#### Stated goal
Which entries run from the line that contains "Enable the Key Events checkbox" through the line that contains "will [x=689, y=33]."? Extract those lines exactly as they appear, both ends included, and nothing else.
[Record extracts start]
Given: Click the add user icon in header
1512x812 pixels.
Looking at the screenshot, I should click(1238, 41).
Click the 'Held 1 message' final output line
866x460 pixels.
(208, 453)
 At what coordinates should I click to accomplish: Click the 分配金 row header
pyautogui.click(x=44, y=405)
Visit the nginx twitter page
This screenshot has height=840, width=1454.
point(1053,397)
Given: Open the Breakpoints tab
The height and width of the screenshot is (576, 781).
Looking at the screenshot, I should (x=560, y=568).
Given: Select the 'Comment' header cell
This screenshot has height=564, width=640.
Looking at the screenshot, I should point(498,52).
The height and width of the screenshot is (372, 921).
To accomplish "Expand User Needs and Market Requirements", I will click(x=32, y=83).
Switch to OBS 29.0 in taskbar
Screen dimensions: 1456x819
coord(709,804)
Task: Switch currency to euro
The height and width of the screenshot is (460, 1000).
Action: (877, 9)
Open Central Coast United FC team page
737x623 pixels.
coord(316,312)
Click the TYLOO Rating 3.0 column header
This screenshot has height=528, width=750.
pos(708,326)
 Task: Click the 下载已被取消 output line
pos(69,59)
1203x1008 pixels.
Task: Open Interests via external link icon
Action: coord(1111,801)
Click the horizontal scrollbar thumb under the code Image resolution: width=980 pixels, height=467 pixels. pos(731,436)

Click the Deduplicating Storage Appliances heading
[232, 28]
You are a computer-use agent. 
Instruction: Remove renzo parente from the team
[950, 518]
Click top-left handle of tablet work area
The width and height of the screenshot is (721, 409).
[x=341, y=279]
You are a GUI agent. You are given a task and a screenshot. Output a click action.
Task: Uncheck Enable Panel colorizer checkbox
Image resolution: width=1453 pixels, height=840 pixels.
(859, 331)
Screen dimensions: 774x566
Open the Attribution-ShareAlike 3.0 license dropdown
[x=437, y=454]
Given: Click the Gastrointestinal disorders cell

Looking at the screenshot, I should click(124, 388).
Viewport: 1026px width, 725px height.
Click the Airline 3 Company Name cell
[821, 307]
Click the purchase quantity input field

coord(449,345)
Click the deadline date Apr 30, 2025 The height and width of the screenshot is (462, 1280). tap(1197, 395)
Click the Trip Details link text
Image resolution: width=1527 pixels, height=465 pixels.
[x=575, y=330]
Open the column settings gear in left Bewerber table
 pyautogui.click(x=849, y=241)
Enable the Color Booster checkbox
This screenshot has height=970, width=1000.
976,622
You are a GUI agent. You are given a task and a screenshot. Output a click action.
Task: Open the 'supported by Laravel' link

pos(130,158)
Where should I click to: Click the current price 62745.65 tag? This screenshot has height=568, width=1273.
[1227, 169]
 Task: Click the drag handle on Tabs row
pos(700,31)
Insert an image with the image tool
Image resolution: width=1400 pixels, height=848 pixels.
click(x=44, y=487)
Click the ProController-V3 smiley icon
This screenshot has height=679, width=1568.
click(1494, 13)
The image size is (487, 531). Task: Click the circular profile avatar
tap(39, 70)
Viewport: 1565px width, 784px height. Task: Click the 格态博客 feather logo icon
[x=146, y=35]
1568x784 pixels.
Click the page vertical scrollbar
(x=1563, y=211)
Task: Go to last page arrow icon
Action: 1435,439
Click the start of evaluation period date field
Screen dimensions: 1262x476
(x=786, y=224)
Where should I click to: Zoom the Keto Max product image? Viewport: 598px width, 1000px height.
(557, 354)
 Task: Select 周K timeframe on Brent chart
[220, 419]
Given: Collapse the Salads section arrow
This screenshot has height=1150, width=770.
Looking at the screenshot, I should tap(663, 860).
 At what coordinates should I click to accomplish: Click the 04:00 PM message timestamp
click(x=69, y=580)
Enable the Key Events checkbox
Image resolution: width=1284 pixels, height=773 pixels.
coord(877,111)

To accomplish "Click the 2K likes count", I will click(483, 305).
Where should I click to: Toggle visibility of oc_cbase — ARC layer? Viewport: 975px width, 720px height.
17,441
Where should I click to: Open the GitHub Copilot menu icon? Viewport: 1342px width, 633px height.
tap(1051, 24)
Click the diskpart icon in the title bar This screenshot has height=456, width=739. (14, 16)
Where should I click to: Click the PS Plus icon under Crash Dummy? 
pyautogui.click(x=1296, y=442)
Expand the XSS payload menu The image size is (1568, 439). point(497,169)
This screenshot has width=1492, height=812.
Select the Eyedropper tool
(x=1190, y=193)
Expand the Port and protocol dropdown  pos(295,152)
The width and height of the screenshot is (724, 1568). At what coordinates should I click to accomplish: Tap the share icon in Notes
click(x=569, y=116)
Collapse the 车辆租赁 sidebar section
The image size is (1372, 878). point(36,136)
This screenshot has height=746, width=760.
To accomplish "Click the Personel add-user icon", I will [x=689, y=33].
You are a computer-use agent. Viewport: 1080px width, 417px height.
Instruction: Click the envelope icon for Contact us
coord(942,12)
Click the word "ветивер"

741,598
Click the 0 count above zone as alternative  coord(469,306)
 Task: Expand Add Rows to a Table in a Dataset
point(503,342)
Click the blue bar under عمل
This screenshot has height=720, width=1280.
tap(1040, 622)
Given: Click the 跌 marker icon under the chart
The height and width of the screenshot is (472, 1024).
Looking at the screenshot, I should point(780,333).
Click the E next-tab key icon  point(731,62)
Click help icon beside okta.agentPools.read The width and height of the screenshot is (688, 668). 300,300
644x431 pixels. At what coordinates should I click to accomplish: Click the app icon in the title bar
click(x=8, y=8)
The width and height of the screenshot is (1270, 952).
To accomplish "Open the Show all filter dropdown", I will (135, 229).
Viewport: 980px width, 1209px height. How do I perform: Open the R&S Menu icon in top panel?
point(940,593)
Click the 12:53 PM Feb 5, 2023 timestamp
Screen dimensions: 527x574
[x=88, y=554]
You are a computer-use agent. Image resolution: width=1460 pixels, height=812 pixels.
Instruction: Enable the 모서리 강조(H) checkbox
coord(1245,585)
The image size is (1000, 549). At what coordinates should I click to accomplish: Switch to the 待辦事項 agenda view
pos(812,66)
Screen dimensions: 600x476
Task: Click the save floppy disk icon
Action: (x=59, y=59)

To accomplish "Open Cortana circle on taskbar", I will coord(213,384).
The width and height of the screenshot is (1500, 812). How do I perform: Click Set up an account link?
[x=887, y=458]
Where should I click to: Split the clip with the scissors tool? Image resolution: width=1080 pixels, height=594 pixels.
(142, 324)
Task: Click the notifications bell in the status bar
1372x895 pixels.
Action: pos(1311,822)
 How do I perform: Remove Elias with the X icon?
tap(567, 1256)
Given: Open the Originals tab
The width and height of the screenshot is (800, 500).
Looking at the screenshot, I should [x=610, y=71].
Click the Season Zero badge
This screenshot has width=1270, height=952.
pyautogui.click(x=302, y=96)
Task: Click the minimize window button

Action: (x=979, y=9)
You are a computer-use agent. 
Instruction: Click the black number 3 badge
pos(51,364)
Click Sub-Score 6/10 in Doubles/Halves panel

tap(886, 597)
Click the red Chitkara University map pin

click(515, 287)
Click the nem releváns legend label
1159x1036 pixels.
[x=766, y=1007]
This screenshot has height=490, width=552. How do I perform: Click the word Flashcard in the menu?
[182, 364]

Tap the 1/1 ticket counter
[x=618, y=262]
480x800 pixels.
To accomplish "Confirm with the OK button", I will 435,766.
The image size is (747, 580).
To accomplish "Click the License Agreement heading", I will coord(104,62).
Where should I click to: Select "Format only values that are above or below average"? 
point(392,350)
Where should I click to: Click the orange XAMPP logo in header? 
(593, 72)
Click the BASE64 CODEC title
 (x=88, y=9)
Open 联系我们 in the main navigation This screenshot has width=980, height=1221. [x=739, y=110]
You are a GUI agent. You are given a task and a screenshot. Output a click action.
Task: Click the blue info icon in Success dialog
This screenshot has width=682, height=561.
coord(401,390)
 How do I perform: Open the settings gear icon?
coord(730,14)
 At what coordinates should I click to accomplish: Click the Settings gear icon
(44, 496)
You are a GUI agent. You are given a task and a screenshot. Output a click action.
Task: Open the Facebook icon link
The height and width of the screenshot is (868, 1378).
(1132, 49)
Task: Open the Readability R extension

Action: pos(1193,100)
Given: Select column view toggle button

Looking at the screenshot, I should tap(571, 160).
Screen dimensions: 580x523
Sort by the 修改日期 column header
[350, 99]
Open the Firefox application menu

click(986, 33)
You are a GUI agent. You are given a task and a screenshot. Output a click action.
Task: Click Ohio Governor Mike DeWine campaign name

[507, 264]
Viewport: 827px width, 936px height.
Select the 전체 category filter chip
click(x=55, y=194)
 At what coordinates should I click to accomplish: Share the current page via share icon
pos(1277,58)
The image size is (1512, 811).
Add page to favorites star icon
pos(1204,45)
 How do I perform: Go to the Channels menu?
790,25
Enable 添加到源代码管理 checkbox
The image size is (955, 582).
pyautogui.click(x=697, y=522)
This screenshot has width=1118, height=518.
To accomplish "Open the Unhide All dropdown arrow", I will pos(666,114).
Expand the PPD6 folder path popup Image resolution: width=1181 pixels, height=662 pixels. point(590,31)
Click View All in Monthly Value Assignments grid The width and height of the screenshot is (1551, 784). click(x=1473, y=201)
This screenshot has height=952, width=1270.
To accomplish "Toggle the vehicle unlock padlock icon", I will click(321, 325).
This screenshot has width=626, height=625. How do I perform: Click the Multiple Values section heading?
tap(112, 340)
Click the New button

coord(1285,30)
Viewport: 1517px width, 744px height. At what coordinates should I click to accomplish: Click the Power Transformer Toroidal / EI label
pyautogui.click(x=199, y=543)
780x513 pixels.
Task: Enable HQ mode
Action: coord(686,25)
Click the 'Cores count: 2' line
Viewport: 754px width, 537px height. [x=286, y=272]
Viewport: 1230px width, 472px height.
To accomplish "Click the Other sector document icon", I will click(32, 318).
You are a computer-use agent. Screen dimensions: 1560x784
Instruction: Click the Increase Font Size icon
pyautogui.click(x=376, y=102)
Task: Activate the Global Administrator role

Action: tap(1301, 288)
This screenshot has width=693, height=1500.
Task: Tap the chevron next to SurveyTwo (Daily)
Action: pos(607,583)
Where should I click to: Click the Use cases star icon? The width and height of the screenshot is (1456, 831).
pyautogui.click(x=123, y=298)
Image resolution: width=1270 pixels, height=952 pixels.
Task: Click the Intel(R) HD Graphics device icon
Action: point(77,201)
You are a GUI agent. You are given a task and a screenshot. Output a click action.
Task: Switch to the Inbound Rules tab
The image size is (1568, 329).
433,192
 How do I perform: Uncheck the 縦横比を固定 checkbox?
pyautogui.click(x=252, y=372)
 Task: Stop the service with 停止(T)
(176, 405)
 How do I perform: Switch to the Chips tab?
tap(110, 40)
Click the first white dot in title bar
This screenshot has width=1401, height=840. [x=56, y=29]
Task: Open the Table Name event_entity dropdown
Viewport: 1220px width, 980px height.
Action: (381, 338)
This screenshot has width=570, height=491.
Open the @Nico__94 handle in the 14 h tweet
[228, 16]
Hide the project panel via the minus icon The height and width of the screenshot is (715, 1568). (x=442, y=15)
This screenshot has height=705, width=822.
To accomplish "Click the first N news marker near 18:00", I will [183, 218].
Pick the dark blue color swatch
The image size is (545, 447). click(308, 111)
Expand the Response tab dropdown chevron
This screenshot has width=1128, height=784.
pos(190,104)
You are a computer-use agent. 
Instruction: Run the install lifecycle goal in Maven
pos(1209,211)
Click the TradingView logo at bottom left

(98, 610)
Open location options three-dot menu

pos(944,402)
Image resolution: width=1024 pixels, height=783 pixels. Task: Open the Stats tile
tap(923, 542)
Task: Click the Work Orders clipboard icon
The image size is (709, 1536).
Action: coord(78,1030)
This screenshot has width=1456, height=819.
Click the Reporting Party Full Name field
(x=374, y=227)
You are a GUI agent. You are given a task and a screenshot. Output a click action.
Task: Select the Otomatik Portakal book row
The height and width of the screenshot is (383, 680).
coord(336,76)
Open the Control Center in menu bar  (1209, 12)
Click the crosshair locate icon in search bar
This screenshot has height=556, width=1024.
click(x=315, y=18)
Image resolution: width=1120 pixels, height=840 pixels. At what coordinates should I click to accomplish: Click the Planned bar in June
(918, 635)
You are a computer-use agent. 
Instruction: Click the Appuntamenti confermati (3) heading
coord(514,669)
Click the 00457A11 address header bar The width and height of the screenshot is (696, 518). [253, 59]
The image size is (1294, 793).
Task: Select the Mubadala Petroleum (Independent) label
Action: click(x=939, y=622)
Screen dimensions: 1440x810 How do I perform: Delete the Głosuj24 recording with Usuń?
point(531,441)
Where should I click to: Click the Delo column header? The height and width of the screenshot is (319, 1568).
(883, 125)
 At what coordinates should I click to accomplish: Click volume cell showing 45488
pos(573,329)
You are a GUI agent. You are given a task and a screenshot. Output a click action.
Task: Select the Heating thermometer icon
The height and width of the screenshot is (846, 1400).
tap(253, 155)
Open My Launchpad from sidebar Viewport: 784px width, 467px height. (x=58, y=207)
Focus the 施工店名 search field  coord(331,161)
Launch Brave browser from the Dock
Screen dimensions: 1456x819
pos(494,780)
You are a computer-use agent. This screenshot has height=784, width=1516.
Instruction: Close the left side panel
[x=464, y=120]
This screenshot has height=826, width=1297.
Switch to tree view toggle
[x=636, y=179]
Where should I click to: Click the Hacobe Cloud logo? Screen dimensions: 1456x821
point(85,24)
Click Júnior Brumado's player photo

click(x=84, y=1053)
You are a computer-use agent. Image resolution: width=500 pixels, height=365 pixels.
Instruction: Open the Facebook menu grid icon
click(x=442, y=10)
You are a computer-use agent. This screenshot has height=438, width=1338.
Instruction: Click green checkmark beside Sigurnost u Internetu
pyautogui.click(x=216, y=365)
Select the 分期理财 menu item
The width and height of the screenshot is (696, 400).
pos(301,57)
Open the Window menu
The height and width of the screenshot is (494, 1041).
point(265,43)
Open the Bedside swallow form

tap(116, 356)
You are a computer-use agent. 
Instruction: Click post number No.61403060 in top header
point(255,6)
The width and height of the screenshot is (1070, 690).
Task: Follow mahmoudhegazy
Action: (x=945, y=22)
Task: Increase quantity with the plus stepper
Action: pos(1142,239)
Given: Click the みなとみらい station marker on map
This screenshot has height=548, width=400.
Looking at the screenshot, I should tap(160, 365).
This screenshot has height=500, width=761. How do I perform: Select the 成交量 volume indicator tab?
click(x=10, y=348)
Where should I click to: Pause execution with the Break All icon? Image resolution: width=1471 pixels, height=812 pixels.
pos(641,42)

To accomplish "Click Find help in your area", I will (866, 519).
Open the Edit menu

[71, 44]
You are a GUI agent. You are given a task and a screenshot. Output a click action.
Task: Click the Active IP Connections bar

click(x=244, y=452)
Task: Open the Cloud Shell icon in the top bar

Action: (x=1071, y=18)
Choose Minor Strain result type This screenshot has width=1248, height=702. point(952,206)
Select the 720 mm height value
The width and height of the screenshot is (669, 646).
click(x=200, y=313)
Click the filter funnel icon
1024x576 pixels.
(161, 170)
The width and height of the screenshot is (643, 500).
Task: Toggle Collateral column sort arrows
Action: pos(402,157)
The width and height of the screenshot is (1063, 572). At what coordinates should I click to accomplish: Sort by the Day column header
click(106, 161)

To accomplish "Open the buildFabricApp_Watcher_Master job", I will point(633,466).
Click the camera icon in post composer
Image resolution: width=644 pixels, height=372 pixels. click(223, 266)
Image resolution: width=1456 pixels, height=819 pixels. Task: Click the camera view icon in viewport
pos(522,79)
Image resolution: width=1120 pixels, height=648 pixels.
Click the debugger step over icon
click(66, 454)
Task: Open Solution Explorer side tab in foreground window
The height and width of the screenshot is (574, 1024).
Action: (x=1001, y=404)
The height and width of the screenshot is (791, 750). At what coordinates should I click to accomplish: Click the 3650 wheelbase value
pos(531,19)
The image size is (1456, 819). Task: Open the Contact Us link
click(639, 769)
[Record extracts end]
#### Written solution
Enable the Key Events checkbox
Image resolution: width=1284 pixels, height=773 pixels.
coord(877,111)

To accomplish "Click the 2K likes count", I will click(483, 305).
Where should I click to: Toggle visibility of oc_cbase — ARC layer? Viewport: 975px width, 720px height.
17,441
Where should I click to: Open the GitHub Copilot menu icon? Viewport: 1342px width, 633px height.
tap(1051, 24)
Click the diskpart icon in the title bar This screenshot has height=456, width=739. (14, 16)
Where should I click to: Click the PS Plus icon under Crash Dummy? 
pyautogui.click(x=1296, y=442)
Expand the XSS payload menu The image size is (1568, 439). point(497,169)
This screenshot has width=1492, height=812.
Select the Eyedropper tool
(x=1190, y=193)
Expand the Port and protocol dropdown  pos(295,152)
The width and height of the screenshot is (724, 1568). At what coordinates should I click to accomplish: Tap the share icon in Notes
click(x=569, y=116)
Collapse the 车辆租赁 sidebar section
The image size is (1372, 878). point(36,136)
This screenshot has height=746, width=760.
To accomplish "Click the Personel add-user icon", I will [x=689, y=33].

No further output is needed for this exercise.